(Problem to solve): Which lines run from the start of the data below to the line containing "is (663, 875)."? Set them down exactly, with none added.

(Stored dataset items)
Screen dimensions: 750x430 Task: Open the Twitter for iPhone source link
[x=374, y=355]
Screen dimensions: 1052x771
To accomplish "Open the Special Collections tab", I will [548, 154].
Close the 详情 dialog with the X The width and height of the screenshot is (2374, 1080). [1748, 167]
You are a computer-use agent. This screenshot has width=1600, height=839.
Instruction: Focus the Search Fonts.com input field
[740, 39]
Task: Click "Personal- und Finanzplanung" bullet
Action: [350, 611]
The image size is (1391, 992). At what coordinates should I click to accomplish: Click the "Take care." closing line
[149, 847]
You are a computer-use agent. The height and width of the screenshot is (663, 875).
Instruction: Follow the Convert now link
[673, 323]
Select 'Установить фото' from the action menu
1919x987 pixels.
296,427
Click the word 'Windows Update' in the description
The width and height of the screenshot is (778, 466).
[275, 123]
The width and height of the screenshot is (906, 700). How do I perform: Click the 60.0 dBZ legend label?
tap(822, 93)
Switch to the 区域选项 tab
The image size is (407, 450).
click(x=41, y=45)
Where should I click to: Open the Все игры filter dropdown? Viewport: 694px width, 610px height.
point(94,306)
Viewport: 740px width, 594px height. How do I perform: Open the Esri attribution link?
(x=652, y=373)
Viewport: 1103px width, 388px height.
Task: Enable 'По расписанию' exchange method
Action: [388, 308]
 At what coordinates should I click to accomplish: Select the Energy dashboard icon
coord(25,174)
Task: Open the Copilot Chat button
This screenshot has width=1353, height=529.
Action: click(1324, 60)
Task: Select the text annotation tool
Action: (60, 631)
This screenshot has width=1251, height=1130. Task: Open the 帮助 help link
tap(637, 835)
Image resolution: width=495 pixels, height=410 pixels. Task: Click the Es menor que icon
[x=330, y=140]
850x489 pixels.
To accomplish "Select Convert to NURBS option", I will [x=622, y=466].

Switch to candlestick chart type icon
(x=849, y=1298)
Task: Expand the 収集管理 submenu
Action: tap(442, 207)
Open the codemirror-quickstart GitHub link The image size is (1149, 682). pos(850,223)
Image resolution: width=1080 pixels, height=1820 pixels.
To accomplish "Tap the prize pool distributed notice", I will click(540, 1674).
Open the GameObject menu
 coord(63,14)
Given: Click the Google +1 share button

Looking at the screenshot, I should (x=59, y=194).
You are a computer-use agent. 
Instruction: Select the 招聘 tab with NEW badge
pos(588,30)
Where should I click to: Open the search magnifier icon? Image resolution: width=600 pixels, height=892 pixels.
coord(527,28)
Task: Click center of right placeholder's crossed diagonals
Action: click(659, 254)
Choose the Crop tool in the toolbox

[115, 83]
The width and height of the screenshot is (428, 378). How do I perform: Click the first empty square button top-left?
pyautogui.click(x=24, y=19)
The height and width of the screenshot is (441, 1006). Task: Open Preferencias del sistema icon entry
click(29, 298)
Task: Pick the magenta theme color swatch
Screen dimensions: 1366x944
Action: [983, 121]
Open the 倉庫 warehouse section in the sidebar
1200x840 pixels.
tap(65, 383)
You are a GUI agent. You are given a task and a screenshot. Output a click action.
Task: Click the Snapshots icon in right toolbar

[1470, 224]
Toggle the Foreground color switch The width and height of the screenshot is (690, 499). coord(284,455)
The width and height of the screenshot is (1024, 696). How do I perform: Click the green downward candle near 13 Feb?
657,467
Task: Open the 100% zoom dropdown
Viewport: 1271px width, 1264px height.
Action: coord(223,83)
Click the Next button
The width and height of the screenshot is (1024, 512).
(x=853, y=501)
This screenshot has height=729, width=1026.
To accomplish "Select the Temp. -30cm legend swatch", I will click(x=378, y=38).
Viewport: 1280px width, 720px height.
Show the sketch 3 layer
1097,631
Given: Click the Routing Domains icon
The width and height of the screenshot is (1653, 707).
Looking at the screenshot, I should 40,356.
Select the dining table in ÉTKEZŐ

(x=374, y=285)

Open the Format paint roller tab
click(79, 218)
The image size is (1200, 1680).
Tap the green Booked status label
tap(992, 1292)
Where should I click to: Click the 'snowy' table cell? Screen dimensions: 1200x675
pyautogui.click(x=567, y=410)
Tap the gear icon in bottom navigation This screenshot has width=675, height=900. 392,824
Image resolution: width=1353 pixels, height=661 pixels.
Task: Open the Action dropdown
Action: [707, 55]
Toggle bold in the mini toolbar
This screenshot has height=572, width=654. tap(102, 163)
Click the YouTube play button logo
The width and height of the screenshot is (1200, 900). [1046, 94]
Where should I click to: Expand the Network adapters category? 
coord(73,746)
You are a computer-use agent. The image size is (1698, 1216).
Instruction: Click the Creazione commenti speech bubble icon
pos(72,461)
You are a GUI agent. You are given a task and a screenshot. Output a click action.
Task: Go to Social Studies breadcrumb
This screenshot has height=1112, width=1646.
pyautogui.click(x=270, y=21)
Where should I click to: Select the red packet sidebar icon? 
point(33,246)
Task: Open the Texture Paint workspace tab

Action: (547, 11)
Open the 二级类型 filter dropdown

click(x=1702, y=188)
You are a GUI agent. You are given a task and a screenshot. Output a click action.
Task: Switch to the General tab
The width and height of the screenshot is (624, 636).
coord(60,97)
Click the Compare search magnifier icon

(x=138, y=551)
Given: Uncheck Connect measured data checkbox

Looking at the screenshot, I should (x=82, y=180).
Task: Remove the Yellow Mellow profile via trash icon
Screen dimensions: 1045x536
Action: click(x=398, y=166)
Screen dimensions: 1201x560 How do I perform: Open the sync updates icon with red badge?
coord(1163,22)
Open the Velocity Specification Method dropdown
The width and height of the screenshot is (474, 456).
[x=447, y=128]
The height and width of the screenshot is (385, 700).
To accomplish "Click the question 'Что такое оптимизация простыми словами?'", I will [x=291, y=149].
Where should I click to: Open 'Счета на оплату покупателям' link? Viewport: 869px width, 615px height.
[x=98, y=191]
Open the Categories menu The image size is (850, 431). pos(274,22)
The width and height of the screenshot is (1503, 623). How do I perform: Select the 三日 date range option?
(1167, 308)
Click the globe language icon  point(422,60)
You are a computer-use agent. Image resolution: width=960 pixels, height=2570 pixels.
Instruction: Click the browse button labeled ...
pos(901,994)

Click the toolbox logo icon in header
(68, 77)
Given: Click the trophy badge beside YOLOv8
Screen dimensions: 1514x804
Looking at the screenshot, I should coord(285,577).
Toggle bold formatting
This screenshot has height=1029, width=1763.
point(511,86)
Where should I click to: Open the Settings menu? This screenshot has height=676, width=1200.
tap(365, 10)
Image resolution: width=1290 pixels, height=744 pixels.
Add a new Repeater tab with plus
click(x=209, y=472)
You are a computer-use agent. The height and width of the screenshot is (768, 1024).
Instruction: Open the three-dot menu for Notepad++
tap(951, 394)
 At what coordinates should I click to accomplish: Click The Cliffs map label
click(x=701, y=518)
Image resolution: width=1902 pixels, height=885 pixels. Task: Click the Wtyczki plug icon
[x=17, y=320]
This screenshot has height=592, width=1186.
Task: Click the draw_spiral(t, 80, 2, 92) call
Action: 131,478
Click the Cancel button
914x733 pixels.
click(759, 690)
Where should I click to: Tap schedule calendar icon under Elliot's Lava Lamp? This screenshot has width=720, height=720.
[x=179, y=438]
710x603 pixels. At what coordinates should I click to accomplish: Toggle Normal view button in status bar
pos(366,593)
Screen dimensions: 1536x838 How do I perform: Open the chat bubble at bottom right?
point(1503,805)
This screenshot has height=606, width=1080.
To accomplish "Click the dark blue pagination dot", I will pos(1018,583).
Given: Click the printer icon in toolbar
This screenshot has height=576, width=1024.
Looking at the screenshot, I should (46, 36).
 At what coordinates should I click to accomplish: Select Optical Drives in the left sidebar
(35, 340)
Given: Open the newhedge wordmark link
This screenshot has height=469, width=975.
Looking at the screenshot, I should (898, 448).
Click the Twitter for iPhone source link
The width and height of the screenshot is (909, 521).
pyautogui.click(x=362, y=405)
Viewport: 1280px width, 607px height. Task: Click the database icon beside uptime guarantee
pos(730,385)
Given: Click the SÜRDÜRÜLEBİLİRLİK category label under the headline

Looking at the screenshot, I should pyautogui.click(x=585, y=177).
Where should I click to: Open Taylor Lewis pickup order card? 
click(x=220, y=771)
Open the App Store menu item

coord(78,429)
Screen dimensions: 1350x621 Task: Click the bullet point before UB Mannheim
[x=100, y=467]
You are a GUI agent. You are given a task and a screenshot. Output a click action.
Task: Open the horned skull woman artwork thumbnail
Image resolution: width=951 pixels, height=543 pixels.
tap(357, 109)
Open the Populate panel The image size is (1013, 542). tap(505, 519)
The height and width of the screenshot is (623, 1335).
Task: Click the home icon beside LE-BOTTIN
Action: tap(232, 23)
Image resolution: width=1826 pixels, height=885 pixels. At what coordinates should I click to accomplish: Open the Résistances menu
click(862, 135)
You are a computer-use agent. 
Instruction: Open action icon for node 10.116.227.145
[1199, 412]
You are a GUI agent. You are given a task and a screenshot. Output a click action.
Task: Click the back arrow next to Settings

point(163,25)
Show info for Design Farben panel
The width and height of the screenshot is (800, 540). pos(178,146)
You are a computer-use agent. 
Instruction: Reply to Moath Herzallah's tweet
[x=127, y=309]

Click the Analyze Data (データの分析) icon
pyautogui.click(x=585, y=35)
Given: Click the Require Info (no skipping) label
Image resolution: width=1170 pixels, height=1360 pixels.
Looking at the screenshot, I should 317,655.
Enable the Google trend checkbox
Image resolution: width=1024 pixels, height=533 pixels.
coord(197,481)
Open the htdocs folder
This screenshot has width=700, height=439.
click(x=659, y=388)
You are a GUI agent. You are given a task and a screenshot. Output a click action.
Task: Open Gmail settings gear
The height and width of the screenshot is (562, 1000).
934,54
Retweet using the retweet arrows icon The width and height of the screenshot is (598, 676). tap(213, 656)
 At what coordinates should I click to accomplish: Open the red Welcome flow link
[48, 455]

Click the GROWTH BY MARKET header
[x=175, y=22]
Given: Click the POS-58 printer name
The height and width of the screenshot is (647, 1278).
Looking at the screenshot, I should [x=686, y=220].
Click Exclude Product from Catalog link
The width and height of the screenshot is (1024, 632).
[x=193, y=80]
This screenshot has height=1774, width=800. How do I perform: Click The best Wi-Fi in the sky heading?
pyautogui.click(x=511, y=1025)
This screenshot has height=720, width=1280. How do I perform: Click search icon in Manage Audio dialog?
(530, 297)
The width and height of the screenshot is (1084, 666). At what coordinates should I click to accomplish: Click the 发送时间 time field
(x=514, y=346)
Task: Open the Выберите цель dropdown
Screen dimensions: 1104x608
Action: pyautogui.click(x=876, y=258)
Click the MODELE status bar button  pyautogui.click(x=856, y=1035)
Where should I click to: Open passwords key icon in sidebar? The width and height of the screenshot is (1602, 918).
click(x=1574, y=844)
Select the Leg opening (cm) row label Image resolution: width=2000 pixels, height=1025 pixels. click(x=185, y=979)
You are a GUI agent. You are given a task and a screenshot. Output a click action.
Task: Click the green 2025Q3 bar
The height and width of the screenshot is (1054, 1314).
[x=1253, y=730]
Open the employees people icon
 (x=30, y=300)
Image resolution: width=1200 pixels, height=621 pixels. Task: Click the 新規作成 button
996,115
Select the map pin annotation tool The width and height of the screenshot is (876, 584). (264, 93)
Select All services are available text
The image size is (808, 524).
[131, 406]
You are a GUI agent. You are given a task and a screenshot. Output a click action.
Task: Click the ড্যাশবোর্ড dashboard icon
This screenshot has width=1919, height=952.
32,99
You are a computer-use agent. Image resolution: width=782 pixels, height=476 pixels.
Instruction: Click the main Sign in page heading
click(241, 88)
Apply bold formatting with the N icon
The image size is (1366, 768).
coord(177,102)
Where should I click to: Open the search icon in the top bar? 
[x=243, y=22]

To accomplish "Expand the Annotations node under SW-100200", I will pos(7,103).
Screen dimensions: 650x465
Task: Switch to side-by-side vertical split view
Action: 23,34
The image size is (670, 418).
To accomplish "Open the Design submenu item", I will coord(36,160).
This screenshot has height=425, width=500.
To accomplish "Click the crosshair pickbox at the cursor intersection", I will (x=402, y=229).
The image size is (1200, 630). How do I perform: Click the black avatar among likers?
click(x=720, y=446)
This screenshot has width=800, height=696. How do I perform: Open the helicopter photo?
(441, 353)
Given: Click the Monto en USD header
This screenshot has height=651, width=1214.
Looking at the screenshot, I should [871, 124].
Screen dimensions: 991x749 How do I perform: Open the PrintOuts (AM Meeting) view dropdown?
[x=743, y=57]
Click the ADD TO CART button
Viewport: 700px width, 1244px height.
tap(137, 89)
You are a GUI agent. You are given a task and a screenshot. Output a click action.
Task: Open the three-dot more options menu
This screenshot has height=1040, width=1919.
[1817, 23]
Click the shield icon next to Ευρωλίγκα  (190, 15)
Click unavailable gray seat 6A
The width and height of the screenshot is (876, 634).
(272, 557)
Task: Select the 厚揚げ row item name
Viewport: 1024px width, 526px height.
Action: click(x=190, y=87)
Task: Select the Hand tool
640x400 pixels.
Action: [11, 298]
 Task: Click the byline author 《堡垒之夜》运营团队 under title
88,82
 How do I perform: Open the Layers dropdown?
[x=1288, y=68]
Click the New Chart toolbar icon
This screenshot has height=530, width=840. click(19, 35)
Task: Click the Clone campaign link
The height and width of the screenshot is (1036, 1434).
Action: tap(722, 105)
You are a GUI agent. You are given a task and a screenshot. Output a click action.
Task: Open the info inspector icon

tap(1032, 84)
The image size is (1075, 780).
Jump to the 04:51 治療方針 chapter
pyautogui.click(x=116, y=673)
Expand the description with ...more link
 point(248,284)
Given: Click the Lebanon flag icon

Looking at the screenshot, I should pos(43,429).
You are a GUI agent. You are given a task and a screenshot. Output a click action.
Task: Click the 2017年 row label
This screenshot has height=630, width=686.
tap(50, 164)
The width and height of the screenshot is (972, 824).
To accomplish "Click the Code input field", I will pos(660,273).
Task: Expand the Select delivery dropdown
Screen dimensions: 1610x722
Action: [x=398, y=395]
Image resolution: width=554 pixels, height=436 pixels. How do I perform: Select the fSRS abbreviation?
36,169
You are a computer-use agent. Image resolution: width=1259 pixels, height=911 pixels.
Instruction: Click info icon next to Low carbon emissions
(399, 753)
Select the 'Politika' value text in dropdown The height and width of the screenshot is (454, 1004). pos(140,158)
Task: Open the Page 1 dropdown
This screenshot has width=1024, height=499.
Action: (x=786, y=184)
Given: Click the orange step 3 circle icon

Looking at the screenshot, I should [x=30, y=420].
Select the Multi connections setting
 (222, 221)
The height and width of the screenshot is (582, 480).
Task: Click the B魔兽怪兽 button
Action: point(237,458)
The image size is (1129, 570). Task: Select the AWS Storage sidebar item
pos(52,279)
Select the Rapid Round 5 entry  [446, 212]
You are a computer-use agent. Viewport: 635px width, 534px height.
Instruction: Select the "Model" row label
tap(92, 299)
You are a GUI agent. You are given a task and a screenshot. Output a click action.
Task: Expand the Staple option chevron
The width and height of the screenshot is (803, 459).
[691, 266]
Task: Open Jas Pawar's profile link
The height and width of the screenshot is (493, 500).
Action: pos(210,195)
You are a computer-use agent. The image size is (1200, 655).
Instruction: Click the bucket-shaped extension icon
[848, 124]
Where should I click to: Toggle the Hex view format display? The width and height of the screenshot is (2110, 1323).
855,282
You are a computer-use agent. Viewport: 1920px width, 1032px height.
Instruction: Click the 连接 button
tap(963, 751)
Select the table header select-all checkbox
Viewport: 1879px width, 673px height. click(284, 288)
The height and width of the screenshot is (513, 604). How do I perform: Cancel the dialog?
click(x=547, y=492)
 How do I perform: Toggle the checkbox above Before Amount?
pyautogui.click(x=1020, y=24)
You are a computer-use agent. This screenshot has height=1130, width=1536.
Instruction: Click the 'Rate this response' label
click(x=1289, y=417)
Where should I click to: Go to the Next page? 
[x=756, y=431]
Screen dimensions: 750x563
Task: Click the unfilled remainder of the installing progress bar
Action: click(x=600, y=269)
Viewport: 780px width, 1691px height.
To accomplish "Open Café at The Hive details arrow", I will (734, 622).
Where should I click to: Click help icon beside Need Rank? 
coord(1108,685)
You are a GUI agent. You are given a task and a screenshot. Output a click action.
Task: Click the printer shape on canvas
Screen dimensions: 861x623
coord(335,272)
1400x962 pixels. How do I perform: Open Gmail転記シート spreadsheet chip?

(Completed exercise):
Screen dimensions: 750x430 Task: Open the Twitter for iPhone source link
[x=374, y=355]
Screen dimensions: 1052x771
To accomplish "Open the Special Collections tab", I will [548, 154].
Close the 详情 dialog with the X The width and height of the screenshot is (2374, 1080). [1748, 167]
You are a computer-use agent. This screenshot has width=1600, height=839.
Instruction: Focus the Search Fonts.com input field
[740, 39]
Task: Click "Personal- und Finanzplanung" bullet
Action: [350, 611]
The image size is (1391, 992). At what coordinates should I click to accomplish: Click the "Take care." closing line
[149, 847]
You are a computer-use agent. The height and width of the screenshot is (663, 875).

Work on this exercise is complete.